__Problem details__
Copy out, from the data below, each line in which the word "computer" occurs.

__Items from a dataset__
== Segment start ==
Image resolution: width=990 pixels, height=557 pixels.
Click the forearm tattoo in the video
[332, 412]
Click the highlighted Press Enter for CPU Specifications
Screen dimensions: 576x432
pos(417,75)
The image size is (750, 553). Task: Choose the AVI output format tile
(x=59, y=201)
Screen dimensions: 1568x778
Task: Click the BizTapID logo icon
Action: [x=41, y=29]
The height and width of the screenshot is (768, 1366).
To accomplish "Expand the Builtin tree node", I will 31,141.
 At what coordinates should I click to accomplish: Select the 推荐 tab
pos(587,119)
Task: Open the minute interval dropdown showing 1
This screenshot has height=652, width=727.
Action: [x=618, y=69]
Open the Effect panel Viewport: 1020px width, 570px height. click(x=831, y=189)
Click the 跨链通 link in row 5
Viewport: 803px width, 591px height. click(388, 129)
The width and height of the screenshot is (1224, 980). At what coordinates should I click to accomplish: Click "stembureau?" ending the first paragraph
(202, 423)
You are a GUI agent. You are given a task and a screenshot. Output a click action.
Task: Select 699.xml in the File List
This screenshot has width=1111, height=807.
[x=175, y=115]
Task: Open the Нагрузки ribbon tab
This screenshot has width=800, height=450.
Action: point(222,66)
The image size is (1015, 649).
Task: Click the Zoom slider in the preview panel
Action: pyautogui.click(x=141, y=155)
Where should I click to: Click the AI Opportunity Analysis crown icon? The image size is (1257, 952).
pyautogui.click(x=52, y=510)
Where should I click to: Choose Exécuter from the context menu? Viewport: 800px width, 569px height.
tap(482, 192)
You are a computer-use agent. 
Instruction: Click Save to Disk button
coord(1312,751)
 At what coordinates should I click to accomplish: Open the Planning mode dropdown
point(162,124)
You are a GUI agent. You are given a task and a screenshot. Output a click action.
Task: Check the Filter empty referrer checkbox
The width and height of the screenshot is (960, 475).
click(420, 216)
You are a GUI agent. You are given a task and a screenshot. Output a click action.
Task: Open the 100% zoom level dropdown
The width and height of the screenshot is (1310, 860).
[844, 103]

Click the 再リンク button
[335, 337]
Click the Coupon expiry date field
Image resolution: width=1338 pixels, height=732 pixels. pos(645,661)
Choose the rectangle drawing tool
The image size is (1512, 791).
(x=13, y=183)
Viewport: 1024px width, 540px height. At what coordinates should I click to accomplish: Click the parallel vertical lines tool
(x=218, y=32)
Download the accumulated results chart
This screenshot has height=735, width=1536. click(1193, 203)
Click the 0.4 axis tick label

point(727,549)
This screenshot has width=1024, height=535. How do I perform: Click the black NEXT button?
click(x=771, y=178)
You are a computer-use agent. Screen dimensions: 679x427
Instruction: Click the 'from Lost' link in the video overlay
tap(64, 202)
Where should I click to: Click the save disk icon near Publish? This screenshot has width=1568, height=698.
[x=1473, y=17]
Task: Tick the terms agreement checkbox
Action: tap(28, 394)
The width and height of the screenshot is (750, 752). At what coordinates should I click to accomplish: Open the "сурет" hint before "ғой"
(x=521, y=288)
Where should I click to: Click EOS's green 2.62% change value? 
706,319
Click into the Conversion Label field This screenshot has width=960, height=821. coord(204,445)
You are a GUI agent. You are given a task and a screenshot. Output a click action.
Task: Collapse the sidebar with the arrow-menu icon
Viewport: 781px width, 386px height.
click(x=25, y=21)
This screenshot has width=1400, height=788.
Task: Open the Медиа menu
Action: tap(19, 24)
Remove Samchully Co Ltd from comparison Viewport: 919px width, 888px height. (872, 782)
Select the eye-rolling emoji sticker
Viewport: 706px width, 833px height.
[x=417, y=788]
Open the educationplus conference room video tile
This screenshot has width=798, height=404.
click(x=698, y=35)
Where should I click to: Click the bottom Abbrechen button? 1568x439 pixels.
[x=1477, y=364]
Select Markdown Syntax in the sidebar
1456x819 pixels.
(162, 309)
== Segment end ==
__Exercise response__
You are a computer-use agent. 
You are a computer-use agent. Screen dimensions: 679x427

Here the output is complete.